| International Journal of Computer Applications |
| Foundation of Computer Science (FCS), NY, USA |
| Volume 187 - Number 115 |
| Year of Publication: 2026 |
| Authors: Ghaida Alotaibi, Rawan Alghamdi, Shahd Aldokhi, Majd Aldossary, Majd Aldossary, Hadeel Alotaibi, Areej Buker |
10.5120/ijca4f5f7241e5ed
|
Ghaida Alotaibi, Rawan Alghamdi, Shahd Aldokhi, Majd Aldossary, Majd Aldossary, Hadeel Alotaibi, Areej Buker . Tharaa: An Integrated Mobile System for Personal Finance Management with OCR, Predictive Analytics, and Intelligent Guidance. International Journal of Computer Applications. 187, 115 ( Jun 2026), 14-22. DOI=10.5120/ijca4f5f7241e5ed
Personal financial management is increasingly challenging for individual users because daily spending is fragmented across physical payments, online transactions, recurring subscriptions, and installment plans. This paper presents Tharaa, a unified personal-finance mobile system that consolidates expense and income tracking, budget and goal management, subscription and installment monitoring, on-device Optical Character Recognition (OCR) for receipt capture, machine-learning-driven predictive analytics, and an AI-powered finance coach into a single Flutter mobile application backed by a Firestore cloud database.
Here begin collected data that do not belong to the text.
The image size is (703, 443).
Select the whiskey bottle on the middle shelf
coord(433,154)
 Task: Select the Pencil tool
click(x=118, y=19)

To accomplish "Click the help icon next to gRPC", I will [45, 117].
The system embeds three predictive models — Logistic Regression for end-of-month overspending classification, Lasso regression for per-category spending forecasting, and Isolation Forest for anomaly detection — that all run on-device using exported coefficients, so no transactional data leaves the user's phone for prediction. We evaluate the three models on two datasets. The first is a controlled synthetic dataset spanning four behavioral personas (lifestyle overspender, installment-heavy, income-stable saver, subscription-driven). The second is the publicly available Daily Household Transactions dataset from Kaggle (2,461 rows, 45 calendar months, January 2015 – September 2018). The overspending classifier achieves 96.0% accuracy with precision 1.00 on the synthetic test set, and a macro-averaged recall of 0.82 on the Kaggle test split despite extreme class imbalance (91.7%/8.3%). Category forecasts produced by Lasso track actual spending closely (Mean Absolute Error of SAR 222.76 on the synthetic dataset for Food). The Isolation Forest detects an overall anomaly rate of 8.02% on the Kaggle dataset, in close agreement with the 8.02% observed across the synthetic evaluation pool. The results confirm that the integrated approach is feasible across both controlled and real-world settings, and that on-device inference preserves user privacy without sacrificing predictive performance.